Ebbene si, mi piace il vecchio teatro, quello di un tempo, prima dell’avanguardia del Living, prima di Grotowski, quello delle parti in commedia, degli stereotipi esemplari dei tipi umani: così, distrattamente, ho seguito la logora liturgia del confronto tra i due candidati, officiata da un’altrettanta logora rivisitazione del mai abbastanza rimpianto Jacobelli.
Sono stata premiata: come nel teatrino del Pincio, l marionette si menavano fendenti con gli spadoni di latta, o come in una di quelle risse di strada nelle quali i due si fronteggiano, raccomandando ai compari “tienimi, ma tienimi eh, che sennò l’ammazzo”, a ripetere a memoria il loro copione ormai stantio, ché succede che gli attori diventino degli impiegati poco motivati.
Colpa loro che si prestano a mettere in scena un teatrino ridicolo che diventa oltraggioso quando si alza il palco sulle macerie, colpa del pubblico che vuole rassicurarsi sull’esistenza in vita della democrazia tramite il riprodursi di Tribuna elettorale.
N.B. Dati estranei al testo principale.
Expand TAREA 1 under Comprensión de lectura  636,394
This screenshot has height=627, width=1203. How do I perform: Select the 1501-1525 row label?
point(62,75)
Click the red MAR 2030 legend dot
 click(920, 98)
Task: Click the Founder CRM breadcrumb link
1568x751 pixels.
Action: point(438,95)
Ma se i duellanti ormai sfiniti dovevano interpretare due personaggi in cerca d’autore, con lo scontro tra generazioni, padri e figli nel millenario contenzioso tra vecchio e nuovo, paradossalmente era il giovane a testimoniare – come d’altra parte è sempre successo – di quella indole conservatrice che spinge chi è arrivato da poco a tenersi stretto quello che ha ereditato senza fatica, beni, privilegi, pregiudizi, garanzie, conquiste di altri. Lo dice bene Tolstoi: “Si pensa comunemente che di solito i conservatori siano i vecchi, e che gli innovatori siano i giovani. Ciò non è del tutto vero. Il più delle volte, conservatori sono i giovani. I giovani, che han voglia di vivere ma che non pensano e non hanno il tempo di pensare a come si debba vivere, e che perciò si scelgono come modello quel genere di vita che v’era prima di loro”.
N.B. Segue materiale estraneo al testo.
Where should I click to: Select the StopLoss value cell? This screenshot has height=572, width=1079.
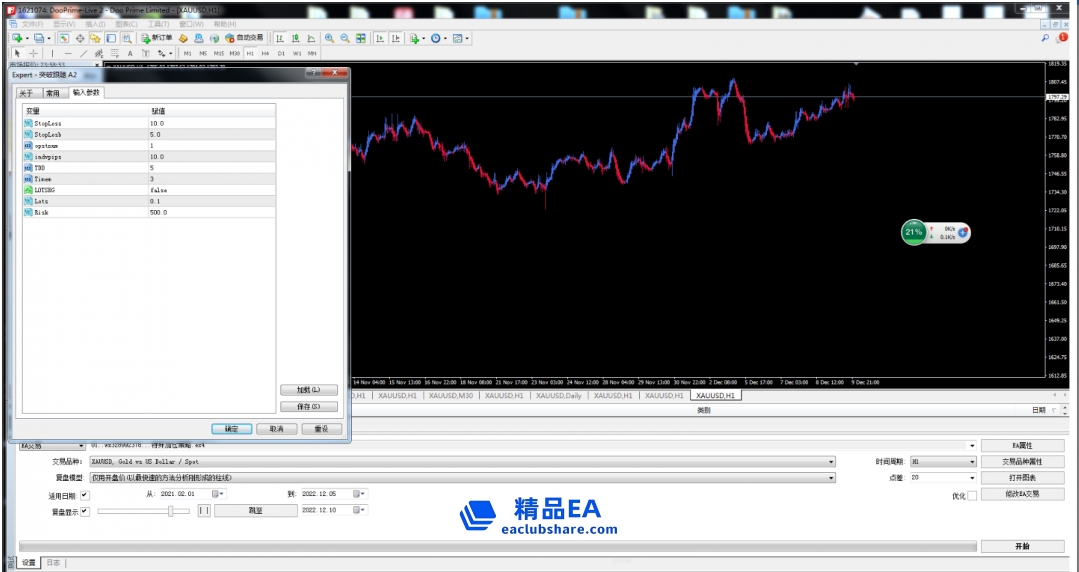click(210, 123)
La debolezza di Bersani, il suo impaccio, l’accento emiliano che evoca tempi più ruspanti e opulenti, l’abito della domenica, sono più “simpatici” della burbanzosa sicurezza del tronista, della sua toscanità da ciclone di Pieraccioni, del suo disincanto esibito come una virtù realistica.
Certo siamo proprio malmessi se ci dobbiamo accontentare, per sognare, di una banca di partito, di un futuro che ci garantisca di arrivare a fine mese, dell’ostensione di valori da miss Italia, la pace nel mondo e fabbriche che emanano profumi, e di una eredità di idee e valori talmente rimossa e tradita da schierare da una parte un attempato funzionario che invece di nutrire sensi di colpa per i lavoratori oltraggiati, si pente con parroco dello sciopero dei chierichetti, dall’altra un avanzo viziato dell’attrezzatura craxiana, rampante e arrogante nell’esibizione del pragmatismo cinico come fosse una virtù politica.
Chiunque dei due vinca segna la sconfitta di un partito, anzi della memoria di una forza che era nata tra luci e ombre, per rappresentare gli sfruttati che volevano avere voce, i sommersi che esigevano riscatto. E che oggi dovrebbe interpretare e testimoniare le ragioni degli operai dell’Ilva e dei cittadini di Taranto, dei medici e del personale degli ospedali rapinati e dei malati espropriati di speranza e cura, degli insegnanti umiliati e degli studenti depredati del diritto allo studio, diventati uguali nella collera e nella rabbia contro le disuguaglianze e che ieri sera non erano presenti su quello schermo.